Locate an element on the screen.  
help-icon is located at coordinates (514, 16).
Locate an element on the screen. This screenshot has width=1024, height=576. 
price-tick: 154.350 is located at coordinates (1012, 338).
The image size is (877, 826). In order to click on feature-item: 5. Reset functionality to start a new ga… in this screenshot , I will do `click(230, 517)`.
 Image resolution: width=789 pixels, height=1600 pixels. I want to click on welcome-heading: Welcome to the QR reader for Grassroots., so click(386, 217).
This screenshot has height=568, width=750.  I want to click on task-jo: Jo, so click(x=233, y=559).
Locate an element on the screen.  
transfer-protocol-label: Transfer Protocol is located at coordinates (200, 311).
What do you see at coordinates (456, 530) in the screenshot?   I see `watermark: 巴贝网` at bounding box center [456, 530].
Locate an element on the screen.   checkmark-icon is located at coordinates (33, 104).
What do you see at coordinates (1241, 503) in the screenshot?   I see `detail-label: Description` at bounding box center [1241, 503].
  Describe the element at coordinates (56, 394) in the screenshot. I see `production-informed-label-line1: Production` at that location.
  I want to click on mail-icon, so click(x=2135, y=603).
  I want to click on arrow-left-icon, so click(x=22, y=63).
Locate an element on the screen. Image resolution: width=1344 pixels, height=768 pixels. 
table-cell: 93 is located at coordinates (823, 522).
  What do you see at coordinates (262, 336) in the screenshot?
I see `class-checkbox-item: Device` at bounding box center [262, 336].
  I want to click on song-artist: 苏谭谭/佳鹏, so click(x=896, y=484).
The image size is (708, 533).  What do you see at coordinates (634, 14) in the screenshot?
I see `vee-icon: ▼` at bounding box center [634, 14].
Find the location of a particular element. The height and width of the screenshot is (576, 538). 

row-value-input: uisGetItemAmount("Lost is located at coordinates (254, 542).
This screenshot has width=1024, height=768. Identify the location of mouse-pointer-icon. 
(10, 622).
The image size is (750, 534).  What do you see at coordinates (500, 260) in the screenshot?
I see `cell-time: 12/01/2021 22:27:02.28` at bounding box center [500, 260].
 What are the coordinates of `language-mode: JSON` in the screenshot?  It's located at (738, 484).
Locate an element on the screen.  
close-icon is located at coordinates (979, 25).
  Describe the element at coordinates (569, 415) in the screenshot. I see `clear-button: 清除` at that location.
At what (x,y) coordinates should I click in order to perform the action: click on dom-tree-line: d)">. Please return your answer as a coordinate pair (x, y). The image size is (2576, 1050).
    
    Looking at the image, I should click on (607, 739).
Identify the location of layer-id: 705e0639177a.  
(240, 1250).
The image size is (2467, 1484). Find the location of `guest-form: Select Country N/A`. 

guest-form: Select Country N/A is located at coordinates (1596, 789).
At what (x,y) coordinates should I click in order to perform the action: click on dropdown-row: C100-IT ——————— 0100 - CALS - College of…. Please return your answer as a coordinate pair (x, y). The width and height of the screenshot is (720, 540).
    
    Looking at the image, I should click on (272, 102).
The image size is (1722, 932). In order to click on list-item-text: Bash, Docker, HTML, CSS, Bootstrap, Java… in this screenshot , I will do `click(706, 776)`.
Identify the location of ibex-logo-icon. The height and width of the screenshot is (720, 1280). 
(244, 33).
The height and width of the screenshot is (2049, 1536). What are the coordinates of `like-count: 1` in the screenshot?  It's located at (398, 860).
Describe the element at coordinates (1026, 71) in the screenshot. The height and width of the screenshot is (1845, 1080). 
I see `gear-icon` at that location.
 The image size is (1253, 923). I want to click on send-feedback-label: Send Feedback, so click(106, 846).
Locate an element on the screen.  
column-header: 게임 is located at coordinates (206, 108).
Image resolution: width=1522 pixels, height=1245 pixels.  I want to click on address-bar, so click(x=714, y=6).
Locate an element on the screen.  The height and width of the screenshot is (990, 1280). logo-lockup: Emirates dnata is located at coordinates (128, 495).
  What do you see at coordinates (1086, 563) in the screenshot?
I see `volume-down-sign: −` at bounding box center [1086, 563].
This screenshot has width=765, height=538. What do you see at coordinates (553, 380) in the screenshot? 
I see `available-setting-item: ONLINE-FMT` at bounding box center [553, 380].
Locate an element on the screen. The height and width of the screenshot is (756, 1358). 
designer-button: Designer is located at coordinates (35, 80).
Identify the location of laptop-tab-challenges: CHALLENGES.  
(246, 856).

_ _ _ _ _

__Job__
Copy out the lines of the listing above, starting with the line containing "I want to click on arrow-left-icon, so" and going on through the line containing "center [634, 14].".

__Answer for this exercise__
  I want to click on arrow-left-icon, so click(x=22, y=63).
Locate an element on the screen. Image resolution: width=1344 pixels, height=768 pixels. 
table-cell: 93 is located at coordinates (823, 522).
  What do you see at coordinates (262, 336) in the screenshot?
I see `class-checkbox-item: Device` at bounding box center [262, 336].
  I want to click on song-artist: 苏谭谭/佳鹏, so click(x=896, y=484).
The image size is (708, 533).  What do you see at coordinates (634, 14) in the screenshot?
I see `vee-icon: ▼` at bounding box center [634, 14].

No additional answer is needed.